Reste un album à l’écriture impeccable et boisée, ambiguë à souhait, donc forcément un ton au-dessus de tout le monde, comme à peu près tout ce que Young God Records a jusqu’ici publié sur avis de sa légende de patron. Car des Swans à Larsen, de Dan Matz à Devendra Banhart, de Angels of Light à Akron / Family (ici présents sur le disque), il y a bien un fil rouge, une signature sonore, comme l’appartenance à une même tradition musicale dont on aurait perdu la trace. A moins que les disques passés entre les mains de Gira ne soient devenus à eux-mêmes leur propre tradition en même temps que leur propre modernité.

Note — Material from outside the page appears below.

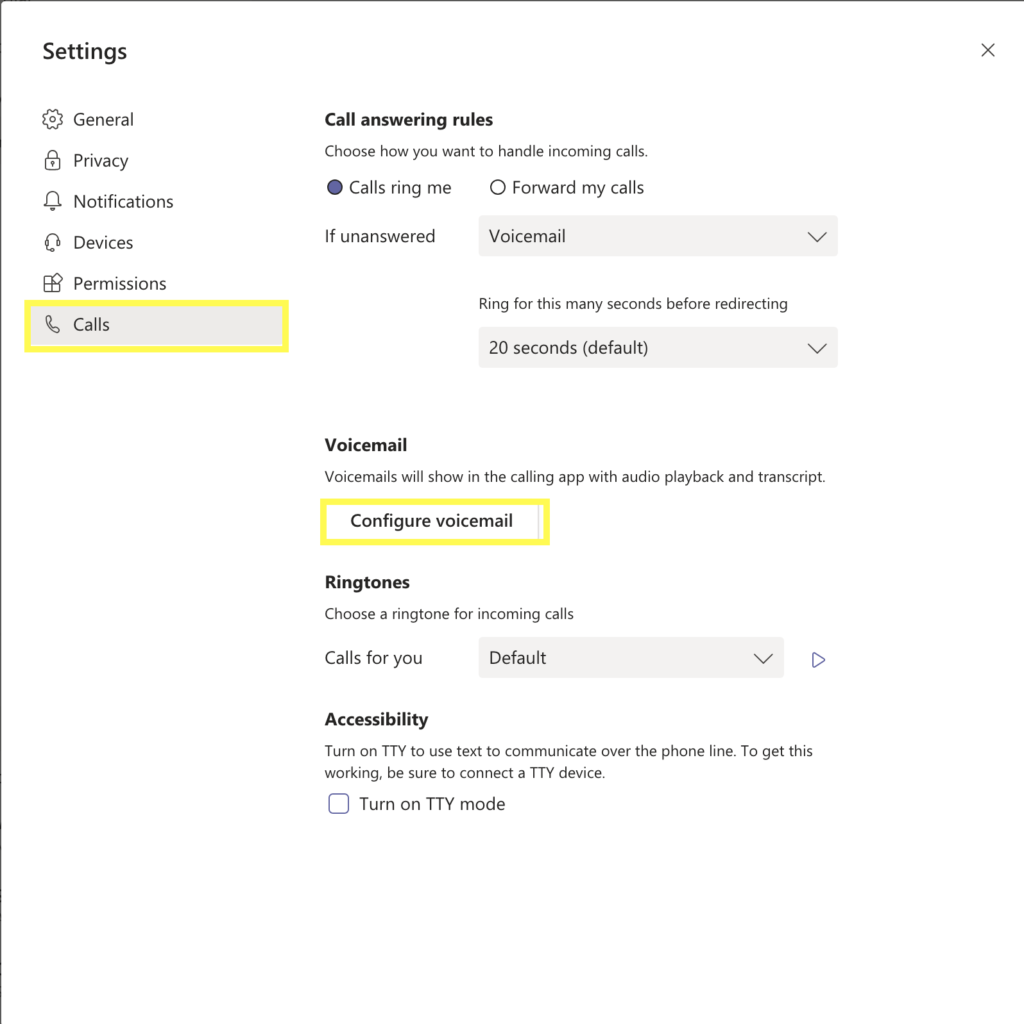Click the Notifications bell icon
Screen dimensions: 1024x1024
(53, 201)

Bien que présenté comme un album de refuzniks, un disque placé sous les auspices des bois de Finlande et du folk, il n’est guère possible de le raccrocher à la foisonnante communauté finnoise de subterranean music, bastion de productions home-made improv / noise / psych folk. Sinon par l’étrangeté de leurs noms, Mi and L’au sont loin des Lau Nau, Es, Anaksimandros, Kuupuu, Islaja, Avarus et autres imprononçables Kemialliset Ystävät. Et c’est bien plus sûrement du côté de projets folk « urbains » que l’on décèlera quelques accointances : ESPers, Josephine Foster, Marissa Nadler, Nick Castro, voire Mazzy Star ou Elysian Fields (pour les duos mixtes à la limite du susurrement mais aussi les échos de Hope Sandoval ou de Jennifer Charles qu’abrite la voix de Mi).
Ici donc, point de forgerons martelant leurs instruments pour entrer en transe, mais d’élégants luthiers habillant de blanc et de silences leurs histoires malades et murmurées. Car il faut plusieurs écoutes pour dissiper cette impression première de simplicité, cette saveur légèrement sucrée que peuvent laisser de vieux Mojave 3 (une musique belle et pépère qui fond sous la langue) ; plusieurs écoutes pour comprendre d’où vient cette sensation et sitôt la contredire par la découverte de détails jusqu’alors ignorés, comme autant de grains de sable venant gripper un folk faussement lisse, goûtant aux staccatos légers et aux arpèges à la Steve Tilston (I’ve been watching you). La musique de Mi and L’au ventile en effet à un rythme de sénateur un maximum ses formes, jusqu’à leur donner de la transparence (on croit voir au travers certains morceaux comme sur une radiographie). Cette impression d’espace est pourtant curieusement anéantie au terme d’écoutes qui finissent par révéler une discrète mais pléthorique présence d’instruments. Et plutôt qu’à une diète musicale, l’on assiste finalement à une bombance d’arrangements en sourdine (arrangements également avec l’orthodoxie folk d’un Older par exemple et ses accents vernaculaires). Bulles d’eau par-ci (Study), incrustations de voix sous-mixées par-là, souffle d’une prise de son et craquements de parquet (Boxer), raclement de gorge, claquements et frottements de doigts (Andy), brouhaha sous un tapis de cordes cinématographiques (A Word in your belly) : à croire que des micros se sont baladés dans le studio à la distance d’un baiser de chaque musicien pour composer ensuite un mille-feuilles d’événements sonores venant se glisser dans les interstices des structures des morceaux. Un bien bel album disais-je.